YOUR OBJECTIVE - Every line of the entries below from the one containing "Viewport: 680px width, 850px height." to the one containing "Task: Switch to the Waits tab", both ends included, must be written out exactly. No other line belongs in the answer.

DATA LISTING -
Content starts
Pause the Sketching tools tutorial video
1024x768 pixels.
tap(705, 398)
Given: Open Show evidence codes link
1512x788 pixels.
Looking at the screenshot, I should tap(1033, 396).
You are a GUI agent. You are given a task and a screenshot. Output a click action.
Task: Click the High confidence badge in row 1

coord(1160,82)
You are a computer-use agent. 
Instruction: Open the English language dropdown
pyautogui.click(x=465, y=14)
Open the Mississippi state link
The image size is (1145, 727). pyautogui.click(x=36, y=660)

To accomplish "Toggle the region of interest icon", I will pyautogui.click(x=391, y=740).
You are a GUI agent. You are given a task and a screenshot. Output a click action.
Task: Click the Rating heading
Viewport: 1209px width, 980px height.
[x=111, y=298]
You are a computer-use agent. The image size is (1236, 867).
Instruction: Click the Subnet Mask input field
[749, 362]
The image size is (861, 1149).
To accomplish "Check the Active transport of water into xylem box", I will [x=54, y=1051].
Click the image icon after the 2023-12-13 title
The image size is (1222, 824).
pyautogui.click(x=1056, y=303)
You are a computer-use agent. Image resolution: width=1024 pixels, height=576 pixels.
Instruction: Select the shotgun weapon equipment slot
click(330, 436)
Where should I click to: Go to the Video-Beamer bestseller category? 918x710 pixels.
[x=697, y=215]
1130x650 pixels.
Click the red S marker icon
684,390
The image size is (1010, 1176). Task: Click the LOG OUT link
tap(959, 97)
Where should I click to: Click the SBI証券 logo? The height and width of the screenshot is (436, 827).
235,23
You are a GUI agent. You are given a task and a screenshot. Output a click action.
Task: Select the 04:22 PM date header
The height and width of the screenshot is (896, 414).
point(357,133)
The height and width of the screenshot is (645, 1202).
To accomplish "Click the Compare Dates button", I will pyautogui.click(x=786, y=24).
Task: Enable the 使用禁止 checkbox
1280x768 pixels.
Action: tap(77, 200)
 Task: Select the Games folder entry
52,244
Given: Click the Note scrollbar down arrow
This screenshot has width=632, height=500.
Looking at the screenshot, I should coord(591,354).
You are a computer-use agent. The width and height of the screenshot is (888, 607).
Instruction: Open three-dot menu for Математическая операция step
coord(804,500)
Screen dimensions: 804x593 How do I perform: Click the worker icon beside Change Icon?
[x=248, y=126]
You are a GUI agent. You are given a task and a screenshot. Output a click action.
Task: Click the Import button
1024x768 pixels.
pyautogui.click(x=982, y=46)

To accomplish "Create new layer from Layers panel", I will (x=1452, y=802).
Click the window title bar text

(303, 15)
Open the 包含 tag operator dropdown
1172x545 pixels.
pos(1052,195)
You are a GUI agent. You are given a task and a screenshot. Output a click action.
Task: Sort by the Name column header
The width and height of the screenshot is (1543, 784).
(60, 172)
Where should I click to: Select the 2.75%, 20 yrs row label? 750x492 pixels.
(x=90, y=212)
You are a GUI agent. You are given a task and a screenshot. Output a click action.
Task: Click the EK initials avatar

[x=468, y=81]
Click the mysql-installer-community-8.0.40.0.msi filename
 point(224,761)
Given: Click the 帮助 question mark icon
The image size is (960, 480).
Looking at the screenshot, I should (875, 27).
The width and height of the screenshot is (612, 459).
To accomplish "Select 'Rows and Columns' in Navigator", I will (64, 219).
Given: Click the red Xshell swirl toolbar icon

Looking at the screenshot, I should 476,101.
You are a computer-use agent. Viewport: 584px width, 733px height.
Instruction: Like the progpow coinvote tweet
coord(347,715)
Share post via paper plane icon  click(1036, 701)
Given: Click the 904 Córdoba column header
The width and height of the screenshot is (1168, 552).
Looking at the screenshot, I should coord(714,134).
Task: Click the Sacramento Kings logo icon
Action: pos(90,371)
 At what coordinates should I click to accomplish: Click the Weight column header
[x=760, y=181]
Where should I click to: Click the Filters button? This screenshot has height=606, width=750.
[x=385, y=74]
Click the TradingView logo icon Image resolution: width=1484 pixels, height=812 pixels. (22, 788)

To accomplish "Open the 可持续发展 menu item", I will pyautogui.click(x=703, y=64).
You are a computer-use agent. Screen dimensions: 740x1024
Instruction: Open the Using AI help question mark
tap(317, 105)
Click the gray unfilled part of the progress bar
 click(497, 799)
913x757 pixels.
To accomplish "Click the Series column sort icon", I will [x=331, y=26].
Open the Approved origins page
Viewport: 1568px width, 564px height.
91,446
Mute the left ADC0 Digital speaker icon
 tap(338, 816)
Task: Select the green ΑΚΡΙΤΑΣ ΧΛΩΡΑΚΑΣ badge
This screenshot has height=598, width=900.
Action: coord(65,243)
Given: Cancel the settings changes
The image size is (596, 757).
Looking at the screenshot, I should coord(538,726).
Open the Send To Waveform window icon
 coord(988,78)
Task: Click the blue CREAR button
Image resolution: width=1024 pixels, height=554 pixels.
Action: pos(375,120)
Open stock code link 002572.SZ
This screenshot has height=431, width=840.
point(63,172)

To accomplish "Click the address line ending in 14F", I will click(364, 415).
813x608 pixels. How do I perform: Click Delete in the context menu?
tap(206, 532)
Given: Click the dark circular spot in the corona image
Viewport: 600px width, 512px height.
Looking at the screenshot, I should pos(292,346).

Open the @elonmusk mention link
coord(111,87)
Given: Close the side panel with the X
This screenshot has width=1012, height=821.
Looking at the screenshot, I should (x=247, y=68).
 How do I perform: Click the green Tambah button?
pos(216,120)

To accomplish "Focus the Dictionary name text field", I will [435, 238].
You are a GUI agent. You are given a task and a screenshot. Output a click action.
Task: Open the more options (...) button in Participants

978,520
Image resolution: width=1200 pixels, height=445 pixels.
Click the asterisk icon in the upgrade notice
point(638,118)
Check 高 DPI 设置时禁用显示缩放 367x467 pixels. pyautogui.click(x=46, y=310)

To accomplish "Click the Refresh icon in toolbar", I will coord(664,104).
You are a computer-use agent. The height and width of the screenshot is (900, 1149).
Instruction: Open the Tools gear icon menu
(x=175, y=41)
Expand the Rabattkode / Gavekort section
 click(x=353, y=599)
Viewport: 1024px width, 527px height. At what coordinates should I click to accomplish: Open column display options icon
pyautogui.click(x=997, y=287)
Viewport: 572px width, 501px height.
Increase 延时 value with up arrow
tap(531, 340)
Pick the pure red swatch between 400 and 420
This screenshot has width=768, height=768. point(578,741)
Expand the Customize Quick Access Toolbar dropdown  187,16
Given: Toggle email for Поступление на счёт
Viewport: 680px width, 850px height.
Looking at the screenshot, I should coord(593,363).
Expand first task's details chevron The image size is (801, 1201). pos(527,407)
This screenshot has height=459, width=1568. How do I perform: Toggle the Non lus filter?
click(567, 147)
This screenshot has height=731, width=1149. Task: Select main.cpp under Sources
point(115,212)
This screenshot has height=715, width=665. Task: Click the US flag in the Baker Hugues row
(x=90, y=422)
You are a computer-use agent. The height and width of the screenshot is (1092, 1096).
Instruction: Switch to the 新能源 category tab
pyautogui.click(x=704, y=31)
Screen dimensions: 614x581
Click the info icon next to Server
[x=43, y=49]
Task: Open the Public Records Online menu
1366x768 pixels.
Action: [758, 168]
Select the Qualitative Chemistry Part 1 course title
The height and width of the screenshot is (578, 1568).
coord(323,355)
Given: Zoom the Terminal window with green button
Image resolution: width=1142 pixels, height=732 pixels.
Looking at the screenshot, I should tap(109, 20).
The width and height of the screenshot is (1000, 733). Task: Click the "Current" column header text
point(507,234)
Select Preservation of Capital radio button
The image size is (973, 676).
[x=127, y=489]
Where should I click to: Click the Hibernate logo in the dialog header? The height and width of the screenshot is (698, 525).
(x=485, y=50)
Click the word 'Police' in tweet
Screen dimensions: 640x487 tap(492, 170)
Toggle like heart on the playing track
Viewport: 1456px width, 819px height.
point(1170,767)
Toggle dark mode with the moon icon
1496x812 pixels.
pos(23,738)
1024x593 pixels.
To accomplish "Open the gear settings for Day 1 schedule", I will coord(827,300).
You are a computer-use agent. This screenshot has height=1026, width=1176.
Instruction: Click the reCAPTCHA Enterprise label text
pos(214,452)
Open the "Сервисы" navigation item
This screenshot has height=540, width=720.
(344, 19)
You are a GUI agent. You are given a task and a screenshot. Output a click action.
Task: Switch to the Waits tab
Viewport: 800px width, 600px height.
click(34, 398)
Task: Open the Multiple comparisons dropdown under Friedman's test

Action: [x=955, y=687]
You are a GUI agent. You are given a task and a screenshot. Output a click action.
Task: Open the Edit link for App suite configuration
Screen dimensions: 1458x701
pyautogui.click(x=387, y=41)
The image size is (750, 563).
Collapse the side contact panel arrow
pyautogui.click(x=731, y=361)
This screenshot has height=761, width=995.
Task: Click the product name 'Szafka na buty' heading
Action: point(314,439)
Content ends
TASK OUTPUT -
Viewport: 680px width, 850px height.
Looking at the screenshot, I should coord(593,363).
Expand first task's details chevron The image size is (801, 1201). pos(527,407)
This screenshot has height=459, width=1568. How do I perform: Toggle the Non lus filter?
click(567, 147)
This screenshot has height=731, width=1149. Task: Select main.cpp under Sources
point(115,212)
This screenshot has height=715, width=665. Task: Click the US flag in the Baker Hugues row
(x=90, y=422)
You are a computer-use agent. The height and width of the screenshot is (1092, 1096).
Instruction: Switch to the 新能源 category tab
pyautogui.click(x=704, y=31)
Screen dimensions: 614x581
Click the info icon next to Server
[x=43, y=49]
Task: Open the Public Records Online menu
1366x768 pixels.
Action: [758, 168]
Select the Qualitative Chemistry Part 1 course title
The height and width of the screenshot is (578, 1568).
coord(323,355)
Given: Zoom the Terminal window with green button
Image resolution: width=1142 pixels, height=732 pixels.
Looking at the screenshot, I should tap(109, 20).
The width and height of the screenshot is (1000, 733). Task: Click the "Current" column header text
point(507,234)
Select Preservation of Capital radio button
The image size is (973, 676).
[x=127, y=489]
Where should I click to: Click the Hibernate logo in the dialog header? The height and width of the screenshot is (698, 525).
(x=485, y=50)
Click the word 'Police' in tweet
Screen dimensions: 640x487 tap(492, 170)
Toggle like heart on the playing track
Viewport: 1456px width, 819px height.
point(1170,767)
Toggle dark mode with the moon icon
1496x812 pixels.
pos(23,738)
1024x593 pixels.
To accomplish "Open the gear settings for Day 1 schedule", I will coord(827,300).
You are a computer-use agent. This screenshot has height=1026, width=1176.
Instruction: Click the reCAPTCHA Enterprise label text
pos(214,452)
Open the "Сервисы" navigation item
This screenshot has height=540, width=720.
(344, 19)
You are a GUI agent. You are given a task and a screenshot. Output a click action.
Task: Switch to the Waits tab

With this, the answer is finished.